MultiHeadAttention Activation Initialization

JFernando4 · January 22, 2025, 2:02am

In the current version, in the MultiheadAttention activation in torch.nn.modules.activation, in the _reset_parameters method in line 1116, all the parameters of the activations are initialized using Xavier initialization except for the output projection weight. The output projection weight is missing and is likely being initialized using the default initialization for linear layers. This is the method:

def _reset_parameters(self):
        if self._qkv_same_embed_dim:
            xavier_uniform_(self.in_proj_weight)
        else:
            xavier_uniform_(self.q_proj_weight)
            xavier_uniform_(self.k_proj_weight)
            xavier_uniform_(self.v_proj_weight)

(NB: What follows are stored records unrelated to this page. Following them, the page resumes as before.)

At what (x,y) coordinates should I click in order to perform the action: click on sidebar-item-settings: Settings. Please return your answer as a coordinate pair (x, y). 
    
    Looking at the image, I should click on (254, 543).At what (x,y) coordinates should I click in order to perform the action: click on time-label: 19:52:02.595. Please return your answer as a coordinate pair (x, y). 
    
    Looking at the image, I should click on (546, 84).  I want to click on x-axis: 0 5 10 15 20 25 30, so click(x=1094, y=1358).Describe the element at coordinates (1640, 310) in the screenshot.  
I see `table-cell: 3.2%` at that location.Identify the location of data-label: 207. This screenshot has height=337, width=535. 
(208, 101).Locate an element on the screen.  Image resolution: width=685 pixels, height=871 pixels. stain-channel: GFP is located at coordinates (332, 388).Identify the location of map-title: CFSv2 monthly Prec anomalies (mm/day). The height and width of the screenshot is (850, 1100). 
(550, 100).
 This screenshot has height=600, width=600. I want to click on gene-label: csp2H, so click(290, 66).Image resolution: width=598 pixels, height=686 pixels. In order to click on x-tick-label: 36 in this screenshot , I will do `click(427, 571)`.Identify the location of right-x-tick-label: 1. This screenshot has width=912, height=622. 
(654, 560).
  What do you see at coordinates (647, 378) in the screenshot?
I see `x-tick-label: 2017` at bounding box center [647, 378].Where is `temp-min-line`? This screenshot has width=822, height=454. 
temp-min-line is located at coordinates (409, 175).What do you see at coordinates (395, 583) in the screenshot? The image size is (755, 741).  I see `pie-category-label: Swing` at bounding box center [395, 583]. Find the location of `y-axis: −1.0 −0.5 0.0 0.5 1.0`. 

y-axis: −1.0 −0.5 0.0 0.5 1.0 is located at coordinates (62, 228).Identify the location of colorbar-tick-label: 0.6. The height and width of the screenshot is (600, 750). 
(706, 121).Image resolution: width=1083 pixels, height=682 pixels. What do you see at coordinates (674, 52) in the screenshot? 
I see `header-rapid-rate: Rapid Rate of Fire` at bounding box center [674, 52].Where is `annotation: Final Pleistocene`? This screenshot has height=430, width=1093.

        if self.in_proj_bias is not None:
            constant_(self.in_proj_bias, 0.0)
            constant_(self.out_proj.bias, 0.0)
        if self.bias_k is not None:
            xavier_normal_(self.bias_k)
        if self.bias_v is not None:
            xavier_normal_(self.bias_v)

Since self.out_proj.weight is missing in this function, it is initialized as: torch.nn.init.kaiming_uniform_(self.out_proj.weight, a=math.sqrt(5)) inside of the linear layer reset_parameters method here.

I was wondering if this was an intentional choice or if it’s a bug.